Marystown native pitching in to help make a difference for Haitians.
Marystown native pitching in to help make a difference for Haitians
Marystown native Karen McCarthy has joined Team Broken Earth’s mission to Portau-Prince, Haiti – the poorest country in the western hemisphere.
McCarthy and fellow team members headed to Haiti May 16, where they would host the team’s third Orthopaedic Trauma Symposium May 18-19.
McCarthy is director of communications and corporate affairs with Fortis Inc. During her Haiti mission, she is responsible for logistics and administration which, involving everything from communicating with physicians to ensuring the 50-60 residents and staff physicians participating in the symposium receive a certificate of completion.
“My job is to make the job of the physicians on our team easy, so they can do what they do best for the people of Portau-Prince,” McCarthy said via e-mail shortly after arriving in Haiti.
Team Broken Earth is a volunteer group of physicians, nurses, and other health professionals from across Canada and the U.S. committed to delivering and improving health care in impoverished nations.
The team was initially established to support relief efforts in the aftermath of the 2010 earthquake that left the people of Haiti in dire need of medical assistance.
Team Broken Earth has since expanded into other areas including Nicaragua, Guatemala, Nepal and Bangladesh.
Team members often volunteer their vacation time to take part in the missions. McCarthy said she volunteered to join Team Broken Earth because she’s had a sense of adventure from the time she was a child growing up in Marystown.

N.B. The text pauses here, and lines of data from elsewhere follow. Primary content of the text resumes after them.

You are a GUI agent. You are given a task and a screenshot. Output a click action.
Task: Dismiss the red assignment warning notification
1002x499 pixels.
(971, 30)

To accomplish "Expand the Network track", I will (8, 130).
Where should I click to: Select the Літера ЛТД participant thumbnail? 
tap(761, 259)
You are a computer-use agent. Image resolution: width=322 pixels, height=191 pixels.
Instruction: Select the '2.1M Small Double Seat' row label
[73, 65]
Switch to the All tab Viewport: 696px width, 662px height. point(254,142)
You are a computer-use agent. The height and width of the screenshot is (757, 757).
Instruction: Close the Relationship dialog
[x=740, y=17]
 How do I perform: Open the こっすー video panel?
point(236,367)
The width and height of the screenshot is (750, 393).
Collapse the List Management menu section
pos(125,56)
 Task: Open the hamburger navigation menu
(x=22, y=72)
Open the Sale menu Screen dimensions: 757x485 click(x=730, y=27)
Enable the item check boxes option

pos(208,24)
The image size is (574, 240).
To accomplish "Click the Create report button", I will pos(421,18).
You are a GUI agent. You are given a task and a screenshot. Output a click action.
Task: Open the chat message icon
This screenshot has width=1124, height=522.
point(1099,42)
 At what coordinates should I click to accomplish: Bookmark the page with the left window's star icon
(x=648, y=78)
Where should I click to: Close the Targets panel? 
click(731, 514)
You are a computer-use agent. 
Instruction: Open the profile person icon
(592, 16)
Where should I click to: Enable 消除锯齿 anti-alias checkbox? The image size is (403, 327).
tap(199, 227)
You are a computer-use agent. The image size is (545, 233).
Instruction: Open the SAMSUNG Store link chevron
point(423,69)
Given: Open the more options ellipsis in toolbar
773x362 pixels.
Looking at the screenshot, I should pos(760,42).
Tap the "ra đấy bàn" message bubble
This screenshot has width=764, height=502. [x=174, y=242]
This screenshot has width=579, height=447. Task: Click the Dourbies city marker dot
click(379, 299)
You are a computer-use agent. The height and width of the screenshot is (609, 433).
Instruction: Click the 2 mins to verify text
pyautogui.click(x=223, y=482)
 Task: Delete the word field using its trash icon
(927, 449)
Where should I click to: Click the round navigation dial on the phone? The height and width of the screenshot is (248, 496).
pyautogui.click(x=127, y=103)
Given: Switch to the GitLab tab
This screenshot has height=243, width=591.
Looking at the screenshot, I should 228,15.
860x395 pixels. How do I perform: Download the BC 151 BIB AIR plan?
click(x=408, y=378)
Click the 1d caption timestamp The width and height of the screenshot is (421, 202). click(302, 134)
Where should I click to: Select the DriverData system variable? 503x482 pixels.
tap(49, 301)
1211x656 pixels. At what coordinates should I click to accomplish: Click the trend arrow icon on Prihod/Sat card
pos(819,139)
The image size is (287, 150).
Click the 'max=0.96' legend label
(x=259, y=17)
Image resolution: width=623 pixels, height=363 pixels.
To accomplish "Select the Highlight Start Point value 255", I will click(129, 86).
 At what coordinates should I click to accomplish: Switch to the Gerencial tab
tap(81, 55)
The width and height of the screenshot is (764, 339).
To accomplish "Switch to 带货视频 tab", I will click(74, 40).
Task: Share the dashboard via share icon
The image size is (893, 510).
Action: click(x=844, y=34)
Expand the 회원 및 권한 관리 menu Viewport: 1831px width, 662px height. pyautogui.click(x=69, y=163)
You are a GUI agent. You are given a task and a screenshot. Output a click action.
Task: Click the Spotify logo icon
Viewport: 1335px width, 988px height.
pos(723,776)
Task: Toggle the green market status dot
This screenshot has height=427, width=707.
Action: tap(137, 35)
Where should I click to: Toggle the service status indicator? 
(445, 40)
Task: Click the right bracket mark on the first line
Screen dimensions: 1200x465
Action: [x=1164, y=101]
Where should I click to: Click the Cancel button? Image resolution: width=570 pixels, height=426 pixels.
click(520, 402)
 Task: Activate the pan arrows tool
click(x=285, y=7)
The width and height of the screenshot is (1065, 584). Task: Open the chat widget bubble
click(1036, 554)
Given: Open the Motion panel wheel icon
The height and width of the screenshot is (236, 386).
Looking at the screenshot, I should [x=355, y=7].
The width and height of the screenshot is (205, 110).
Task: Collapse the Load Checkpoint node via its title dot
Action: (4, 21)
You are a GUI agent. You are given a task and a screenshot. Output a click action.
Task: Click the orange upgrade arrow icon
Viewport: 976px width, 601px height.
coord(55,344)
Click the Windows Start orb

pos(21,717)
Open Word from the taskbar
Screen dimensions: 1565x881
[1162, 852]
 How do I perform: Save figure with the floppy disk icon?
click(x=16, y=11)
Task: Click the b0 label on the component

In recent years, she said, she’s come to realize how fortunate her family is. She’s never been without a pay cheque, she said, and has had countless experiences, growth and successes in her career.
“My husband Hugo and our children, Matthew and Annie, live in Portugal Cove now, complete with two mischievous dogs. We have everything we could ever want.”
While her family is doing well, McCarthy said both she and her husband have worked hard for what they have.
“It wasn’t laid in front of us. Our parents taught us everything, and gave us the footing to succeed.”
For McCarthy, it’s important to be grounded in what people in other parts of the world face daily.
“We have no idea the struggles, the corruption, the starvation that people face. There’s no clean water. Disease is rampant. Leaders are challenged to inspire citizenry to keep going, to put one foot in front of the other,” she said.
Off the beaten path
McCarthy said her “soul was kindled” for struggling nations when she visited Nicaragua with Shallaway Youth Choir a few years ago. The group went off the beaten path, she said, and got a taste of the real Nicaragua.
“Dogs were emaciated. Electricity systems would fail daily. Kids would approach us at church, waiting for the cereal bars we had brought with us. We crossed over the border from Nicaragua into Costa Rica by walking in mud, while we worked hard to tow our suitcases. (There was) little to no technology for customs processing. And, in many ways, none of this mattered because, with the choir, we had an opportunity for our kids to sing and perform with Nicaraguan kids,” she said.
The commonality was in the fact that they were all children – speaking the voice of song.
“I returned home fulfilled, able to appreciate what we experience every day in Newfoundland and Labrador,” McCarthy said.
Over the past seven years, McCarthy has watched Team Broken Earth founder Dr. Andrew Furey and his team offer relief efforts in Haiti. She’s proud and grateful to be part of the Team Broken Earth symposium, which is funded through an educational grant from DePuy Synthes (part of Johnson and Johnson Medical Products) to provide knowledge and skills to those practicing orthopaedic trauma care.
“Team Broken Earth, through its over 1,000 volunteers across Canada and the United States, continues to have far-reaching effects on the lives of people in Haiti,” Furey said in a press release about the symposium.
He said Team Broken Earth is also grateful to l’Hôpital Bernard Mevs/Project Medishare for facilitating the symposium and delivering equipment in Haiti.
Paula Caldwell St-Onge, Canadian Ambassador to Haiti, will officially open the symposium May 18. Haitian President Jovenel Moïse and Prime Minister Dr. Jack Guy Lafontant are expected to extend a thank-you to Team Broken Earth for all it has done for the people of Haiti. A delegation from Canada’s Senate will also attend the symposium May 19.
“We are humbled by the many thanks we receive for our efforts,” said Furey, who believes Team Broken Earth is all about making a difference in the lives of the Haitian people.
And that’s why McCarthy signed up for the mission.
For more information on Team Broken Earth visit www. brokenearth.ca
Karen McCarthy with a group of missionaries en route to a Haitian hospital to help provide medical care.
Outside the hospital, the harsh conditions are evident.